I don’t want to talk to you, Daniel thought.
He wished that she would just get to the point of the conversation. Daniel knew Lily only rang when she wanted him to do her a favour.
“Danny darling, will you do me a little favour?” Lily asked, in her most persuasive voice, just as Daniel had predicted.
“What this time?” Daniel resisted sighing again, just so that Lily didn’t have another opportunity to tell him off and prolong the phone call.
“There’s a new girl, Jessica Cooper, moving into the double room on the third floor of the house. Be a lad and clean the room for me, so it’s ready for her. She’ll be arriving some time tomorrow. Oh and you’ll need to let her in and show her around as well. I’m very busy you know. I don’t have time to prepare the room.”
Daniel rubbed at his nose, something he always did when he was annoyed. It annoyed Daniel that Lily had time to arrange for new people to move in, but she never had time to do the things that needed to be done before they arrived.

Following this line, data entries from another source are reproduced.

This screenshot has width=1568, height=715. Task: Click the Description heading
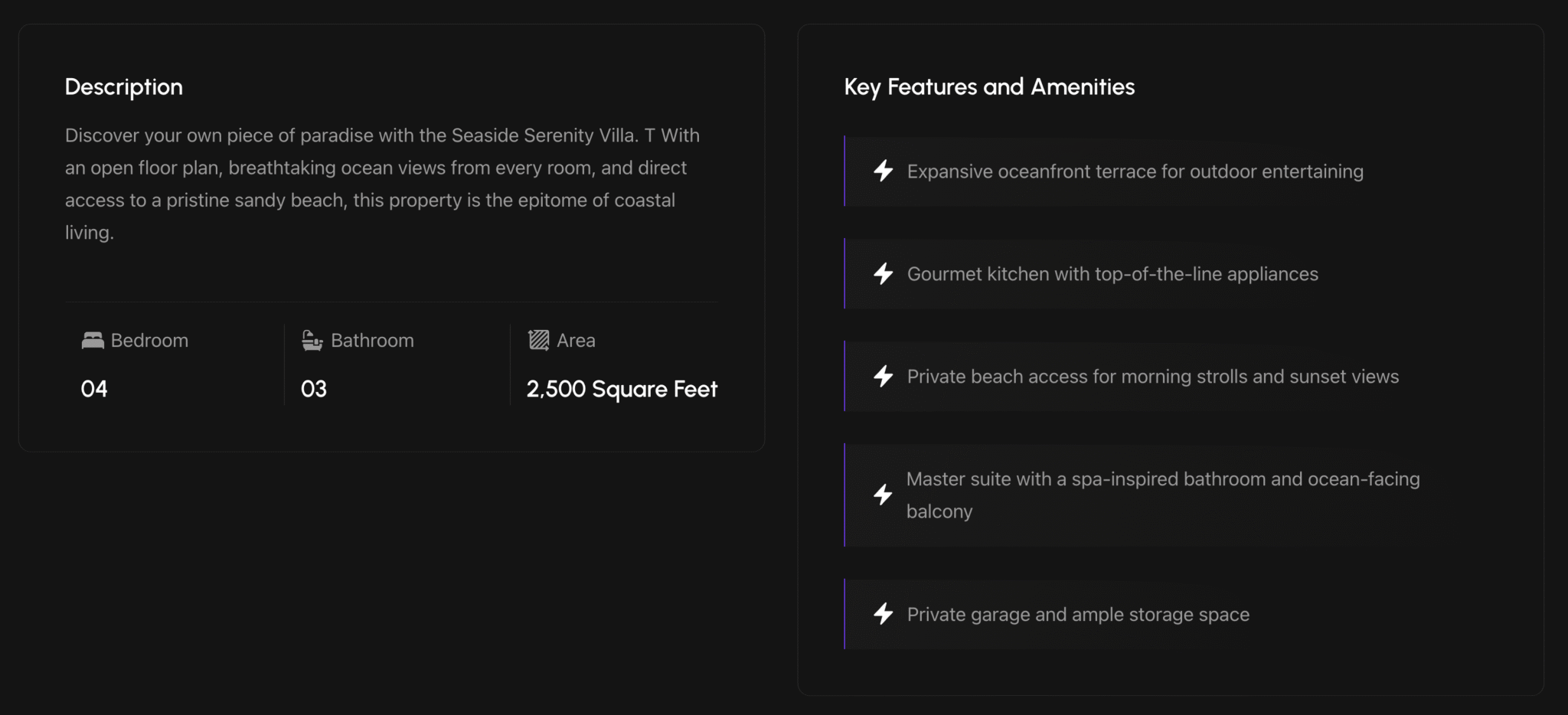tap(124, 87)

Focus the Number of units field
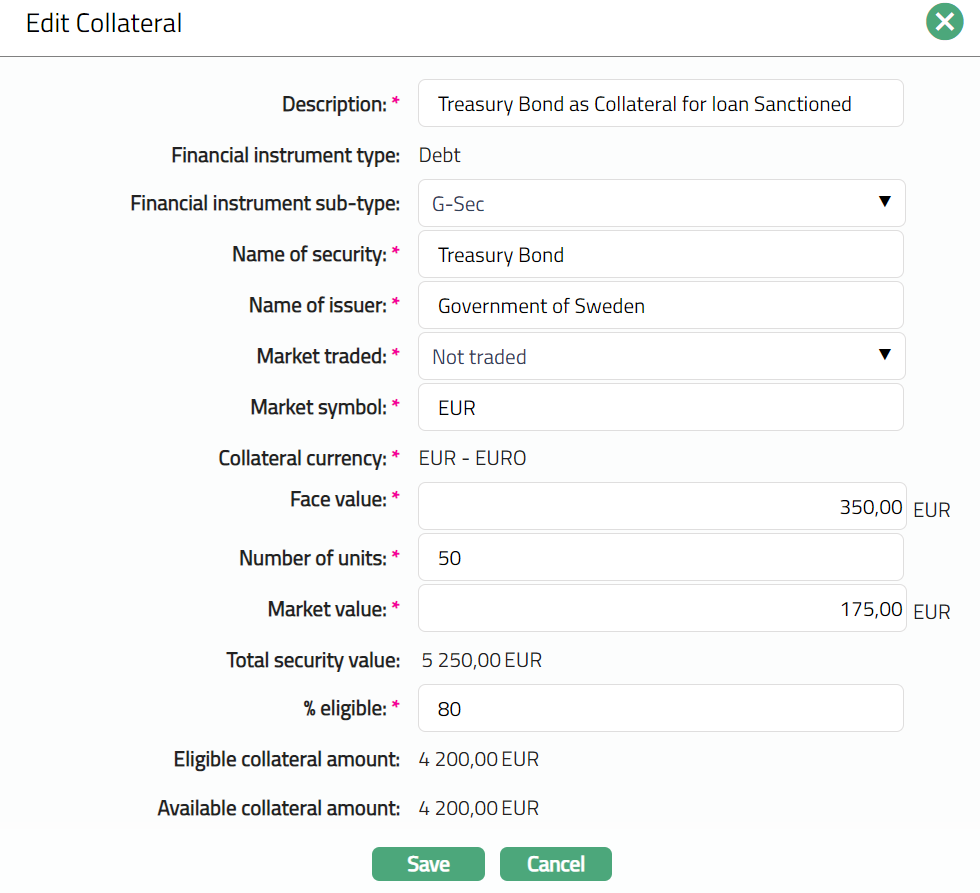660,558
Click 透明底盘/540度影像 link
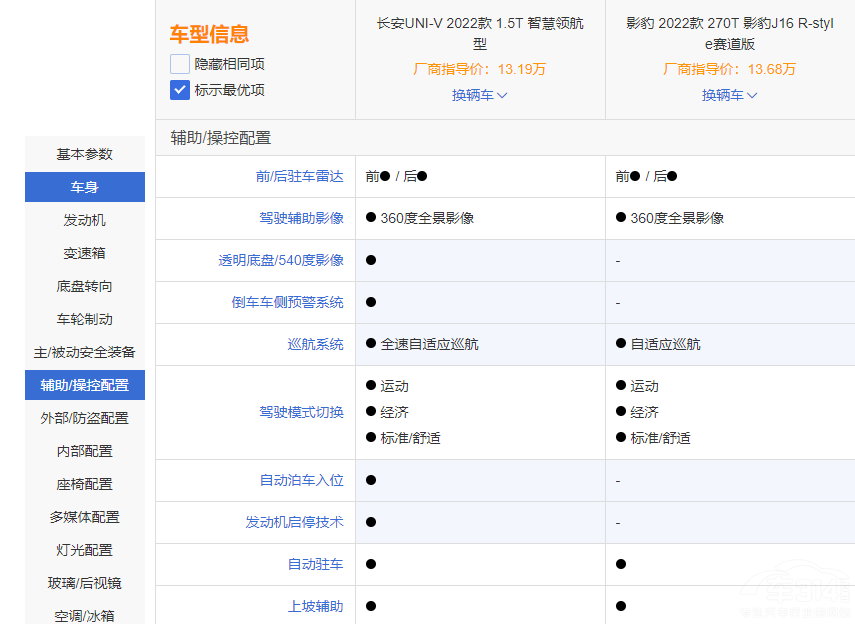This screenshot has width=855, height=624. [x=281, y=260]
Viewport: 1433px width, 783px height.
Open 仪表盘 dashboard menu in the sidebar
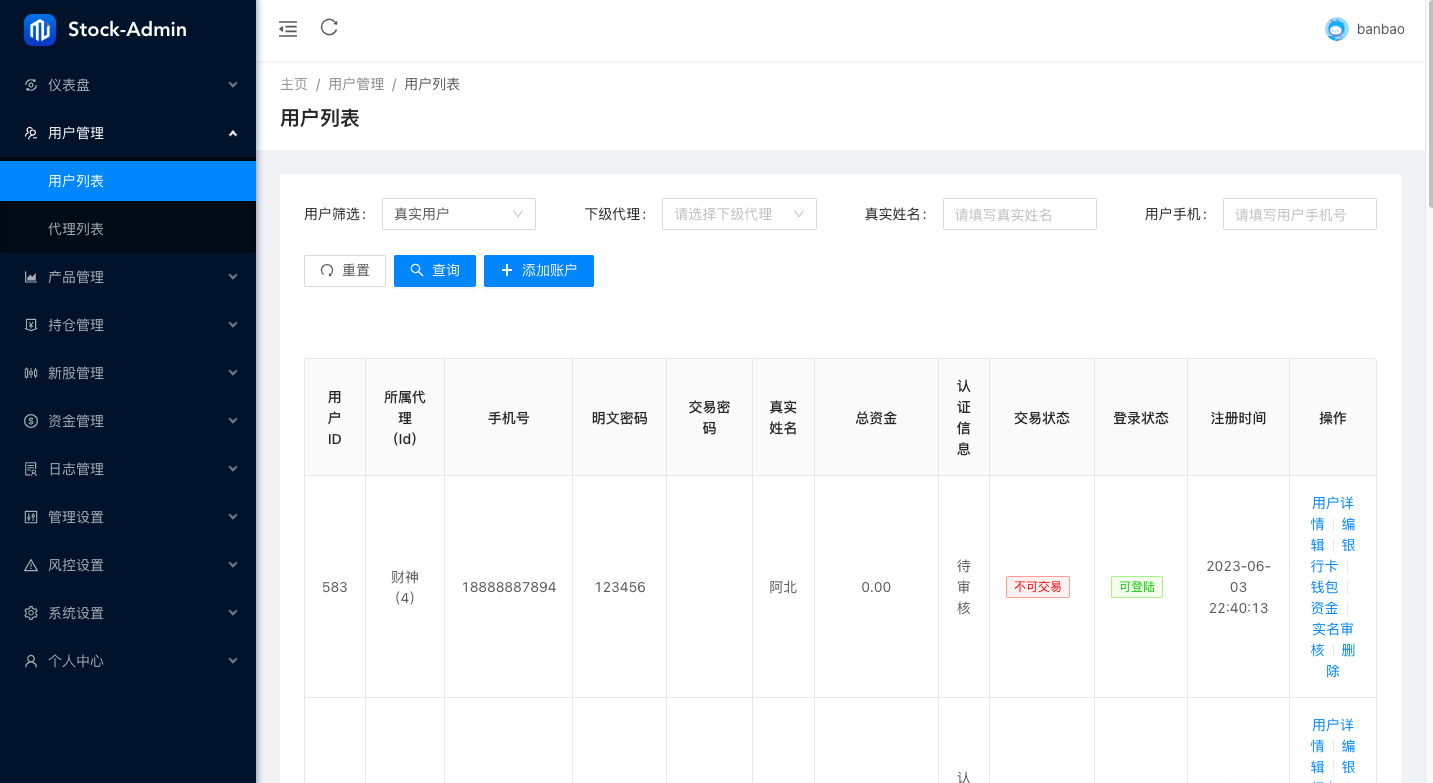coord(128,85)
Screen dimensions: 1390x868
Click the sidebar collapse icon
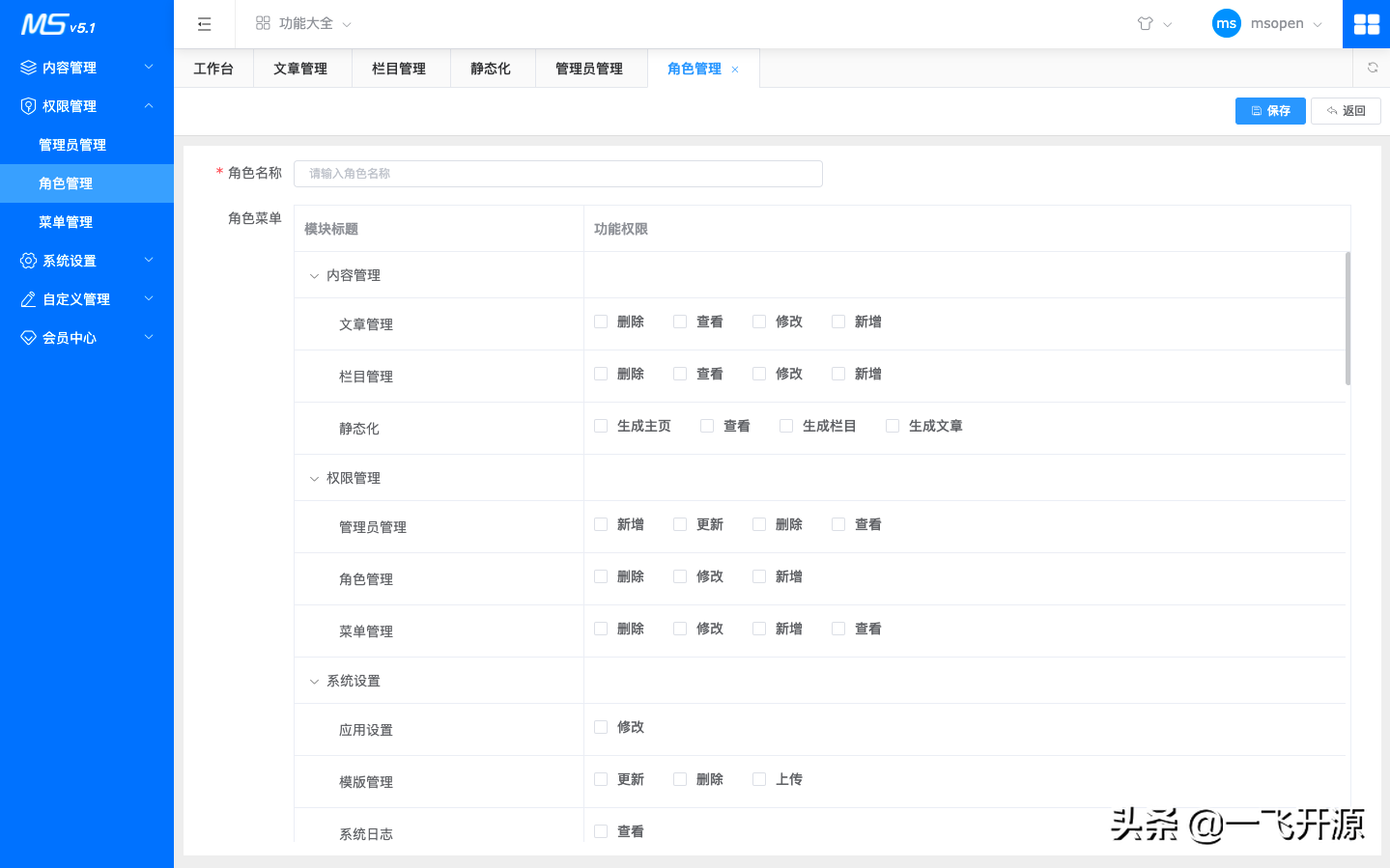pyautogui.click(x=204, y=23)
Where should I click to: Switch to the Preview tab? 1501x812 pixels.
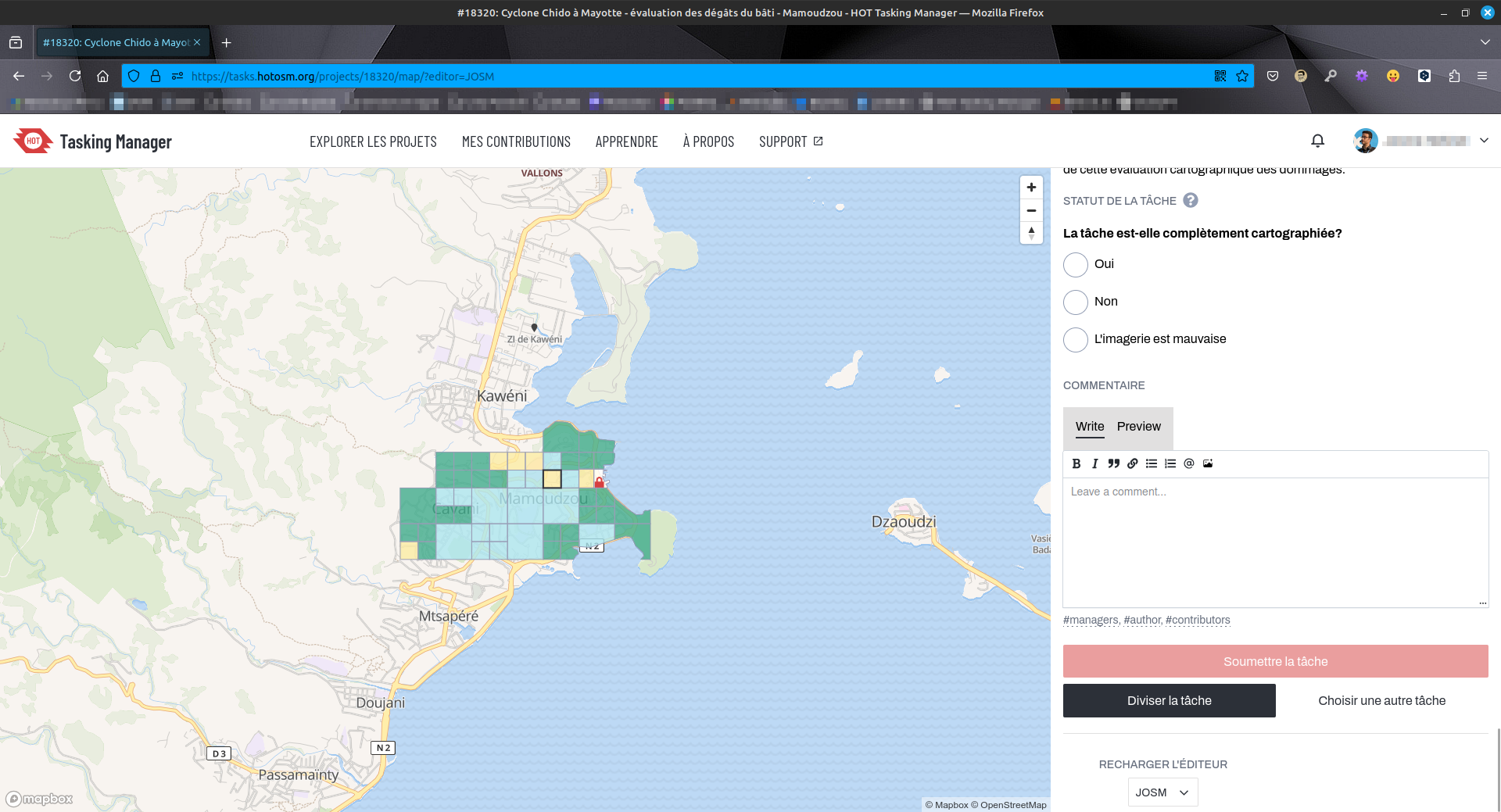click(x=1138, y=427)
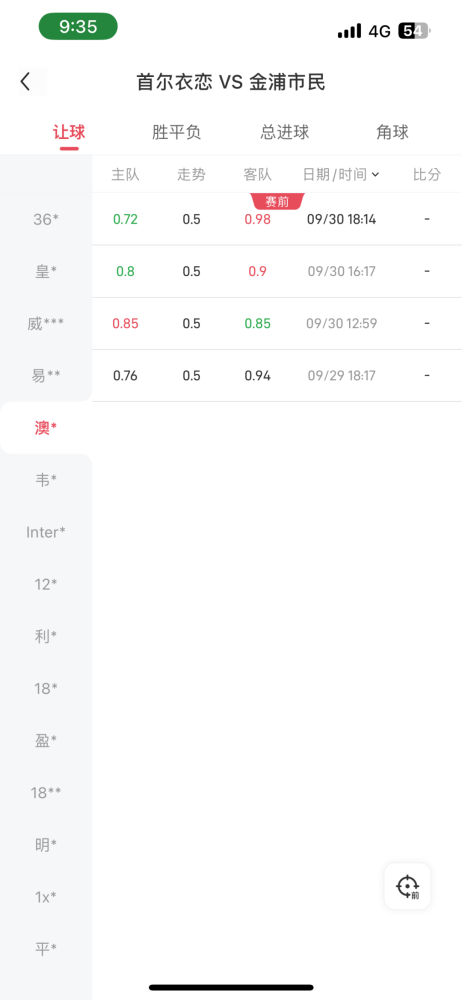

He agreed to clean the room just so Lily would get off of the phone.
“Oh and Danny, the bathroom needs a new seal fitted around the bath and the sink. You’ll need to buy the mastic.”
Before Daniel could object Lily had hung up on him. He didn’t understand how he always got dragged into doing things for her and the house. It was her house and she was the one who got the rent, but he spent more time there than she did, and she never paid him for the materials that were needed to do the repairs he did.
“Sneaky old bat,” Daniel muttered, to himself.
“I know, it’s not fair is it Pickles?” Daniel stroked his cat, which was wrapping itself around his legs, purring. “I can hardly say no to her can I Pickles? It wouldn’t be fair to this Jessica Cooper lady. I wonder what she’s like.”
Daniel was glad no one could hear him; they’d think he was mad to be talking to a tabby cat.
“We don’t care do we Pickles? We’re good company for each other. What would I do without you hey, Pickles?” Daniel scratched Pickles on the white patch of fur underneath his chin. “Well Pickles we better get the room ready for this Jessica Cooper. What do you think Pickles? She could be a single girl for us. We’d like a lady friend about wouldn’t we, Pickles?”
Jess’s mother had always told her to confront her problems face on and that there wasn’t any use in running away from them. Jess was doing exactly that, running away from her problems. She pushed the thought to the back of her mind, along with all the other things her mother had told her, like not to sleep with men on the first date. Jess realised that if she’d listened to her mother’s advice from the beginning she wouldn’t be in her current situation. ‘I’m always right,’ her mother’s voice said in her head, in the way it had every time Jess did something she was told not to and it backfired on her. Jess nodded. Yes mother you are always right, she thought to herself, not that I would ever admit that to you.
After Jess had received the email informing her that she could move into the room whenever she wanted to the following day, she had driven to the supermarket. She filled up the tank of her Peugeot and was given a bill for just over fifty pounds; she hoped the tank would last long enough for her to get to the house in
Barnstaple, as she knew that she couldn’t afford to fill
it again. She wandered into the supermarket, grabbed a roll of the cheapest
black plastic bags she could find and, avoiding the biscuit aisle, she headed
back to the car and drove home to pack.
Jess looked at the roll of black plastic bags lying in the foot well of the seat next to her and hoped that the people whose house she was moving into didn’t think she was mad to be moving in with black bags full of her belongings. She didn’t want to make a bad impression on her first day, but she only had one suitcase which didn’t even carry half of her and Ella’s things, and she couldn’t afford anything better to carry the rest of their belongings in.